Page excerpt below:

A Fiber Criterion for Representation Identifiability in Supervised Learning
A new theoretical framework formalizes when representation properties in supervised learning can be uniquely identified from input-output behavior alone. The research demonstrates that representation-level claims require additional assumptions beyond predictive performance, as auxiliary information can be added to representations while preserving predictor outputs, fundamentally challenging common assumptions about what supervised learning actually determines.
This paper addresses a foundational problem in machine learning theory: the gap between what supervised learning can actually identify versus what researchers assume it identifies. When machine learning models decompose into a representation function and a classifier head, supervised evidence only constrains their composition, not the individual components. The authors formalize this through fiber theory, showing that representation properties are identifiable only when they remain constant across all representation-head pairs producing identical predictions.
The work emerges from growing recognition that representation learning makes implicit assumptions often invisible to practitioners. As deep learning increasingly dominates applications from vision to language models, understanding what properties are actually determined by data becomes critical. The paper's predictor-preserving augmentation construction provides concrete examples: auxiliary information can be embedded in representations without affecting predictions, yet fundamentally alter properties like minimality, compression, invariance, and semantic accessibility.
For the machine learning community, this research has significant implications. It suggests that claims about learned representations—whether regarding fairness, interpretability, or robustness—require explicit justification beyond supervised performance metrics. Current practice often treats representations as uniquely determined when they are merely consistent with observations. The Waterbirds experiments demonstrate that different architectural constraints can select different representations achieving similar accuracy, highlighting the arbitrary nature of representation selection under supervised learning alone.

End of Page excerpt.
Given records below:

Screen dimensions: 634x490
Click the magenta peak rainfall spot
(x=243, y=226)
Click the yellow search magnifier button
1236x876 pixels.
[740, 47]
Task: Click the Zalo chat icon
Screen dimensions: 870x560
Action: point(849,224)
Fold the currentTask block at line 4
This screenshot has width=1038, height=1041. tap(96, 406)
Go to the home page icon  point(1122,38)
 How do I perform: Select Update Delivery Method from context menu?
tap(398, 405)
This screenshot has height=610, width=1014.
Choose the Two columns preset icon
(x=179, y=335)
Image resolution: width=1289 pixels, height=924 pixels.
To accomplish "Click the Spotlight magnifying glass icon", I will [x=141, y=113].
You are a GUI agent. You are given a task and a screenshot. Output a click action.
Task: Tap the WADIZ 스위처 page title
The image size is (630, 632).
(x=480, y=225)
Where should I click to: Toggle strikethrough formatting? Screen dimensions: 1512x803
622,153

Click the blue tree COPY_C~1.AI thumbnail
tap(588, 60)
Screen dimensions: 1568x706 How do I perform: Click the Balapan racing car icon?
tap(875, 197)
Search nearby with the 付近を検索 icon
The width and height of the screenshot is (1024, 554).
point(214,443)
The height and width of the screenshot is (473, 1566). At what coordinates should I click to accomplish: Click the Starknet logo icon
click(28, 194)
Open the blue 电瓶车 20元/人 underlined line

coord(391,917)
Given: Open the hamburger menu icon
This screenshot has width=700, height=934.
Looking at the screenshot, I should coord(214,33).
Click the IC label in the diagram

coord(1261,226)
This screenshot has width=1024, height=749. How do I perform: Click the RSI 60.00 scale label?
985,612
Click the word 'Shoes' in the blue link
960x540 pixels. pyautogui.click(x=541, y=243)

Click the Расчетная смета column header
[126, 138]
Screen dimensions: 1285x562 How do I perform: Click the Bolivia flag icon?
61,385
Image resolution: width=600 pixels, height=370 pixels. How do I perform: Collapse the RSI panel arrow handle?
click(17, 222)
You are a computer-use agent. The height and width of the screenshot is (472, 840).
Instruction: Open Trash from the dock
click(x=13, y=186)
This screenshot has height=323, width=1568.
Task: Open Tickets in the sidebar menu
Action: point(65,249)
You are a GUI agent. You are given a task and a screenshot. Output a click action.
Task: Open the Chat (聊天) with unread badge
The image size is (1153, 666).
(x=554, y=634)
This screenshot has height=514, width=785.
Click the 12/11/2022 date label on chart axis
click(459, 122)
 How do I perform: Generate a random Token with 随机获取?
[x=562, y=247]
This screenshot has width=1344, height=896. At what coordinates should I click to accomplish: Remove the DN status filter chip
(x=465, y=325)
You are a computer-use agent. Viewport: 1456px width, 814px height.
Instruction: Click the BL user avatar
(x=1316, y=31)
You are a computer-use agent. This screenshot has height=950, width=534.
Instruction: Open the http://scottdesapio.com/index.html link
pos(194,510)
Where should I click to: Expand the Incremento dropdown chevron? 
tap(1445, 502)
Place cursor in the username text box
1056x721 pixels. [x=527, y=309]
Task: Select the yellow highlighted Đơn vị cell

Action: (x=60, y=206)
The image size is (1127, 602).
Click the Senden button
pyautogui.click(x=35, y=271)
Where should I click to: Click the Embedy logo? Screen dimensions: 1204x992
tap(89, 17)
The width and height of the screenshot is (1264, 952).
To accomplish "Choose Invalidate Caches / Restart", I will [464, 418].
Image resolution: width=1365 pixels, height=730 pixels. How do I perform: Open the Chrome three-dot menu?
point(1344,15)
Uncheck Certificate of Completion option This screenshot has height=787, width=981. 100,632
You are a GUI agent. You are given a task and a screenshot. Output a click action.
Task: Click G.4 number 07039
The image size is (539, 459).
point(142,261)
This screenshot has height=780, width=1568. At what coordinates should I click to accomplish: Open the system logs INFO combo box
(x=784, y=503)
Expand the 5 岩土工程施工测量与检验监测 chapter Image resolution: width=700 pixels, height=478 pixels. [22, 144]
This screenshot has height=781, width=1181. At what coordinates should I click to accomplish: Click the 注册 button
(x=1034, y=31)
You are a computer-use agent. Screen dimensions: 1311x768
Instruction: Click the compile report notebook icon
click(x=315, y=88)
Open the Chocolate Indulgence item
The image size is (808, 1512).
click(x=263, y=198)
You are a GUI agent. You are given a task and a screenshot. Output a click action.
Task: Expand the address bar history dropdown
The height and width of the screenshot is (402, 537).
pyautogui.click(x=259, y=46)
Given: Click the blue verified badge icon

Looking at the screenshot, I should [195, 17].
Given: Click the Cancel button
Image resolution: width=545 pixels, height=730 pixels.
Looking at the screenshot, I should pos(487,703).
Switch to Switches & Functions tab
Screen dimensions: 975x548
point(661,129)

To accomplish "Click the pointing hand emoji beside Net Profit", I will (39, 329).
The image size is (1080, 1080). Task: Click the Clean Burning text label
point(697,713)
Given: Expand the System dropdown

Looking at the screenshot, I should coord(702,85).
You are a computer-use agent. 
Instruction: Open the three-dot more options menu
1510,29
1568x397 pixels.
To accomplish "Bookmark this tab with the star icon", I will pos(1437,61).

End of Given records.

> Activity: According to the page on representation identifiability, which experiments show that different architectural constraints can select different representations with similar accuracy? These entries come from a separate source unrelated to the text above.

> Result of this exercise: The Waterbirds experiments.